Many currently relevant diseases such as cancer arise from altered biological pathways that rely on protein-protein interactions. The proteins involved in these interactions contain certain functional domains that are responsible for the protein's biological activities. These domains consist of secondary structural elements such as α-helices and Β-sheets which are at the heart of the protein's biological activity. Therefore, designing drugs that inhibit protein-protein interactions by binding to these key secondary structural elements should provide an effective treatment for many diseases. Presented in this dissertation are the designs, syntheses, and biological evaluations for both novel α-helix and novel Β-sheet mimics.

The α-helix mimics were designed to inhibit the interactions between the tumor suppressor protein p53 and its inhibitor protein, MDM2. We also targeted the interactions between the Bak/Bcl-xL proteins. Using the knowledge gained from Hamilton's 1,4-terphenylene scaffold, we designed our inhibitors to be non-peptidic small molecule α-helix mimics. These molecules were designed to bind to the NH2-terminal domain of MDM2 protein thus preventing it from binding to the p53 protein thereby allowing p53 to induce apoptosis. The α-helix mimetic scaffold is designed around a central functionalized pyridazine ring while maintaining the appropriate distances between the ith, ith+4, and ith+7 positions of a natural alpha helix.

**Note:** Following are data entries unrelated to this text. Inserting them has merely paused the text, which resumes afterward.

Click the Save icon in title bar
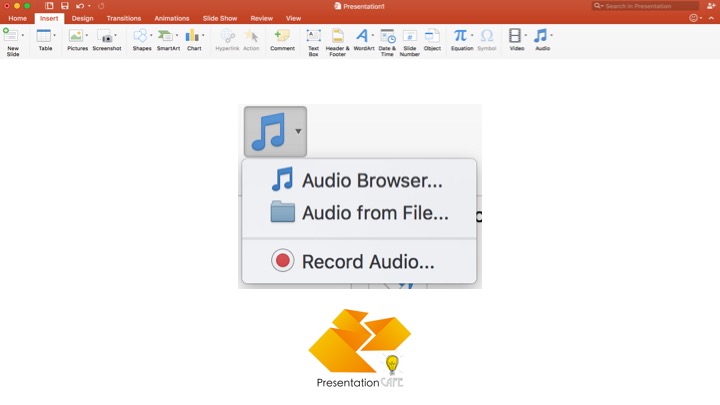Viewport: 720px width, 405px height. (64, 6)
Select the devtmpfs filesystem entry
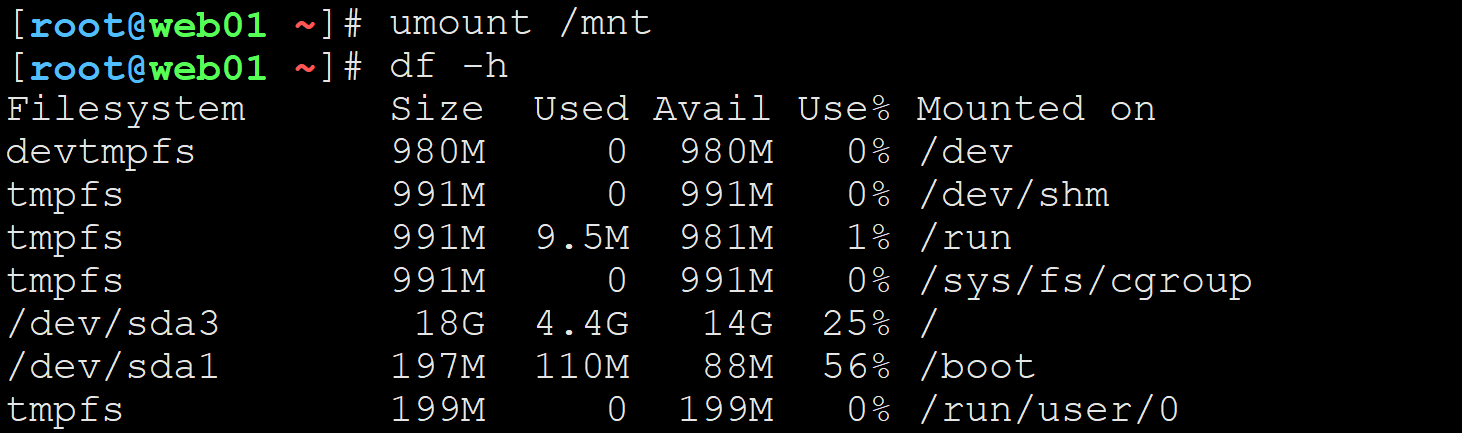 101,152
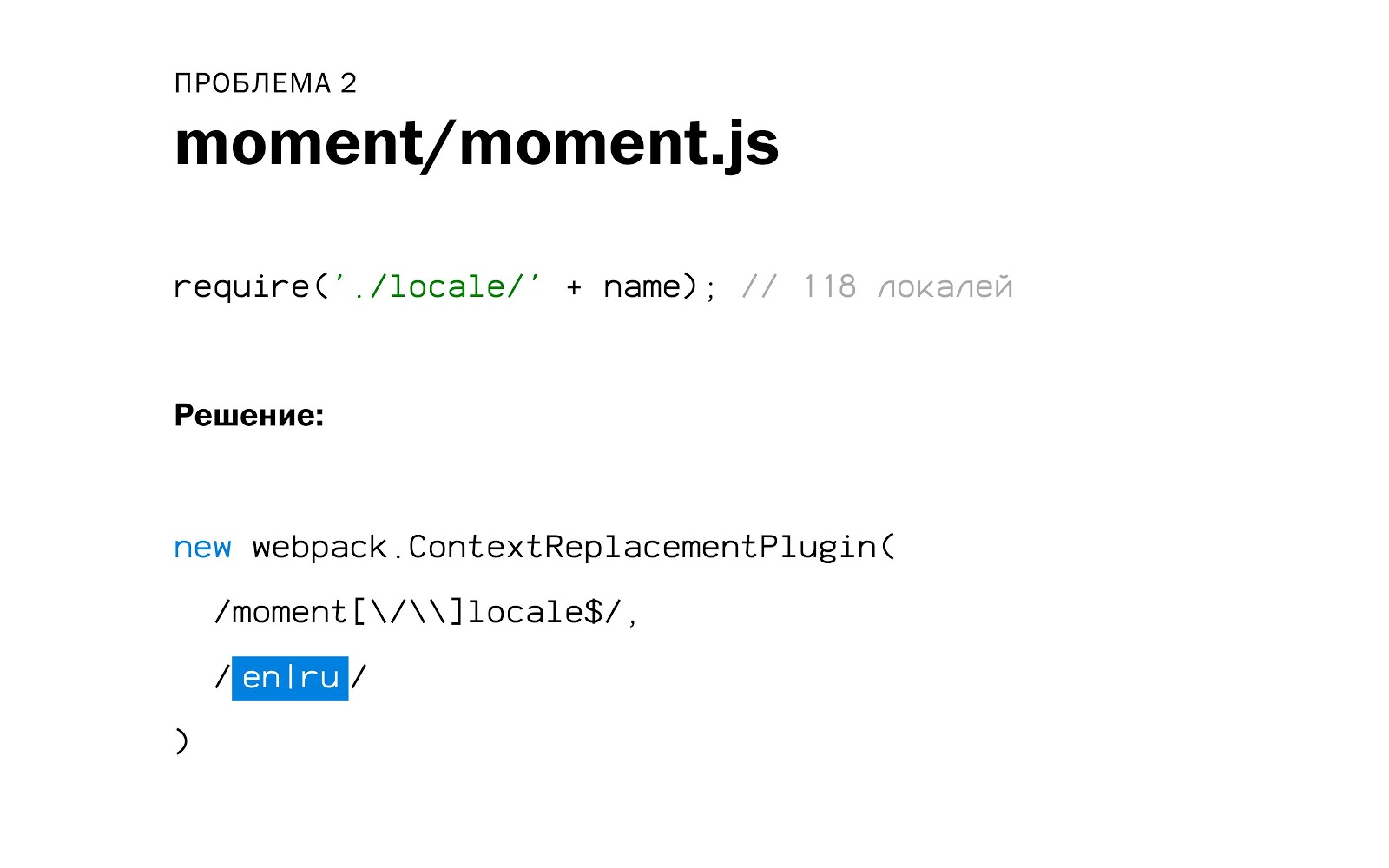
Task: Click the "ПРОБЛЕМА 2" slide label
Action: pos(266,83)
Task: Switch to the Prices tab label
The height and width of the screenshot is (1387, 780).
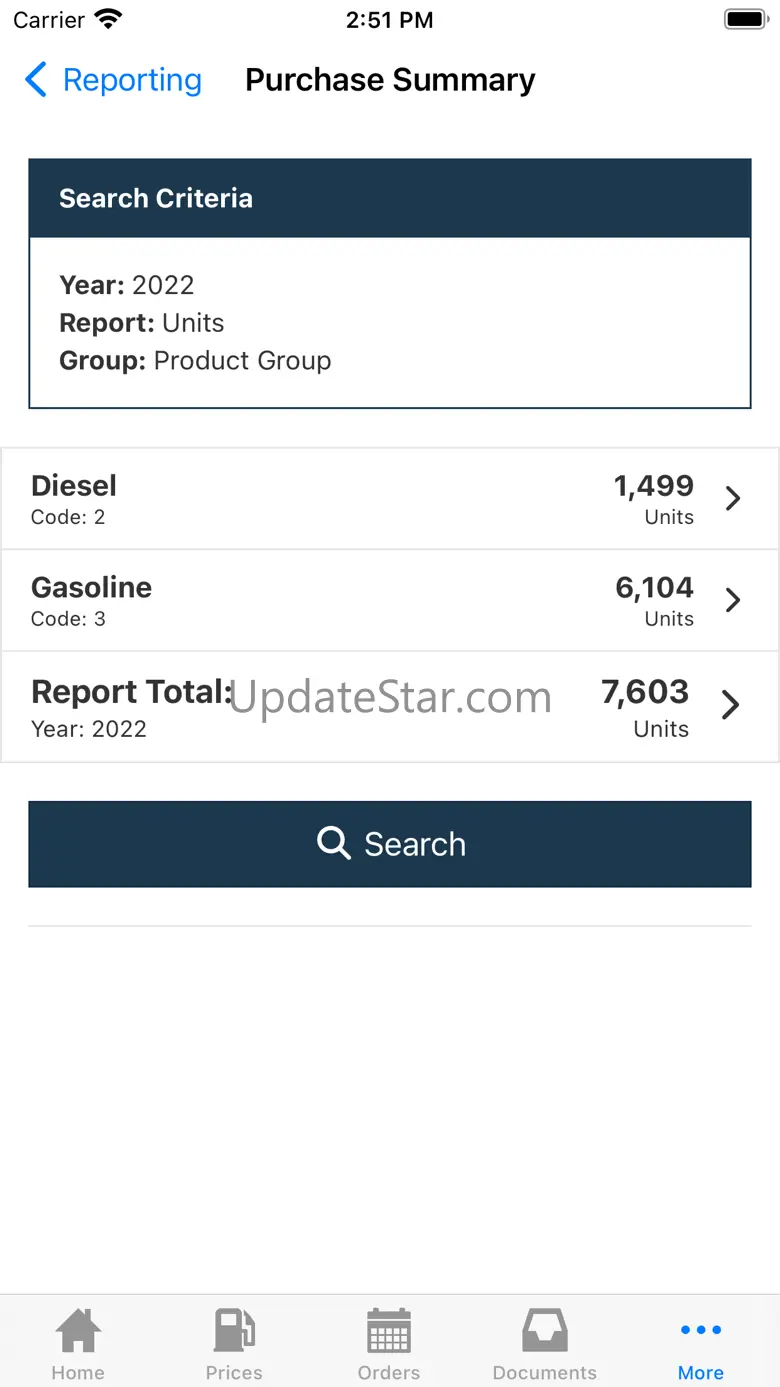Action: (234, 1372)
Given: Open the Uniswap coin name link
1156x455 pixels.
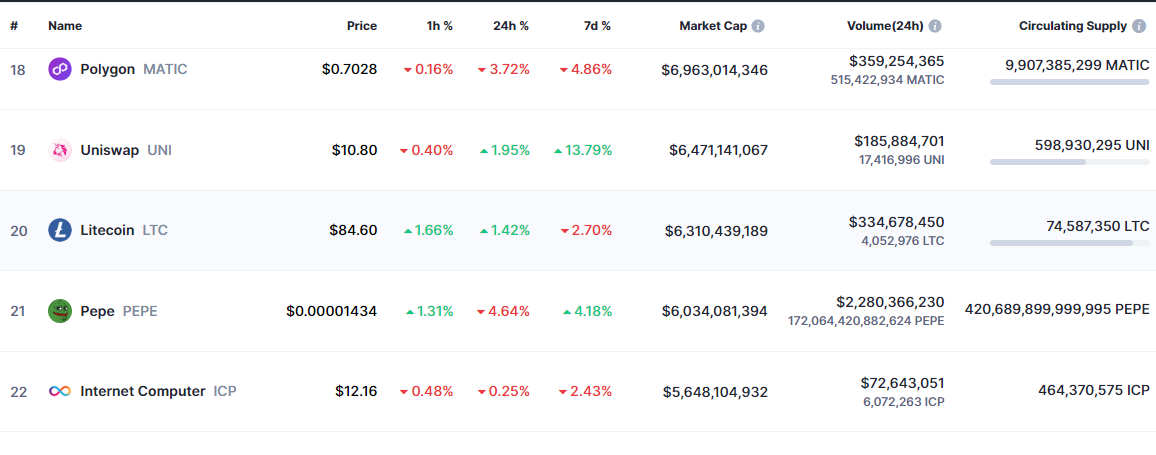Looking at the screenshot, I should click(x=109, y=151).
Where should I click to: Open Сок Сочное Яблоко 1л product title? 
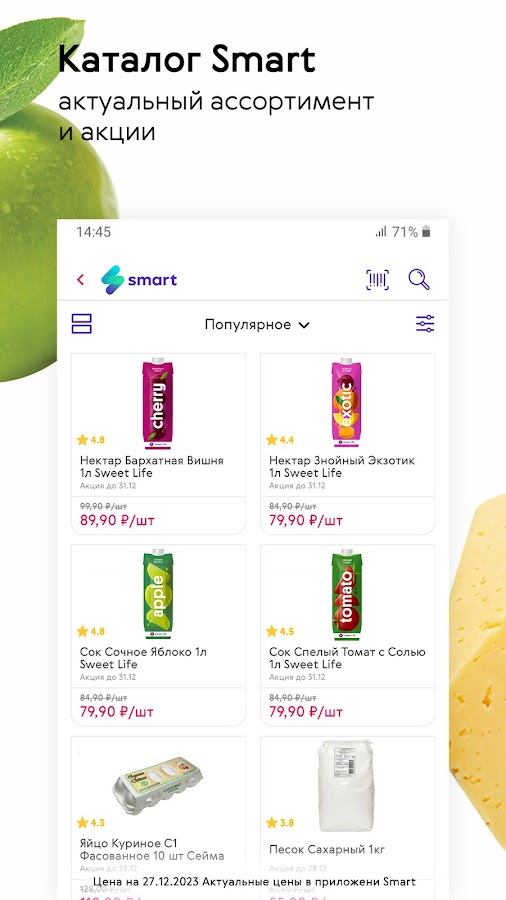point(143,658)
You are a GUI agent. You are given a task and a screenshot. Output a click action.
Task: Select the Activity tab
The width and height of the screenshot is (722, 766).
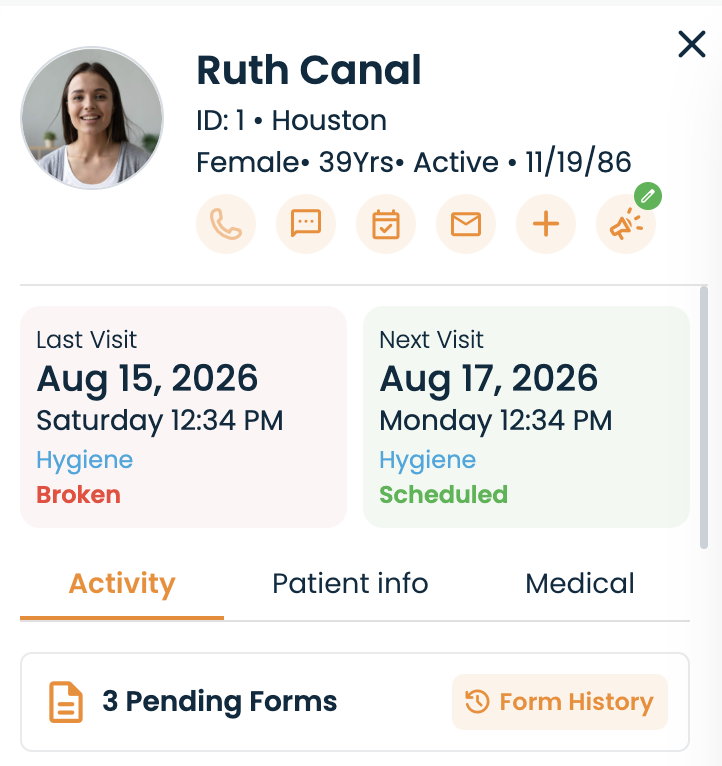pos(122,583)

The Β-sheet mimics were designed as inhibitors for the integrin mediated extracellular matrix cell adhesion found in Multiple Myeloma. We have designed, synthesized, and incorporated novel Β-turns to induce the formation of Β-hairpins as well as to cyclize the peptides in order to increase their binding affinities and reduce proteolytic cleavage. Given that many protein-protein interactions occur through hydrophobic interactions; our primary Β-turn promoter was designed with the ability to alter the Β-hairpin's hydrophobicity depending on the sulfonyl group used in the turn. The synthesis of several different sulfonyl chlorides for use in our Β-turn promoter is included in this section. We have also provided a detailed structural analysis and characterization of these new cyclic peptides via NMR and CD spectrometry. Using standard 2D NMR methods, we have elucidated the 3D conformation of several peptides in solution. We have also studied the structure activity relationships (SAR) for these cyclic peptides and then correlated these results with those obtained from the NMR studies.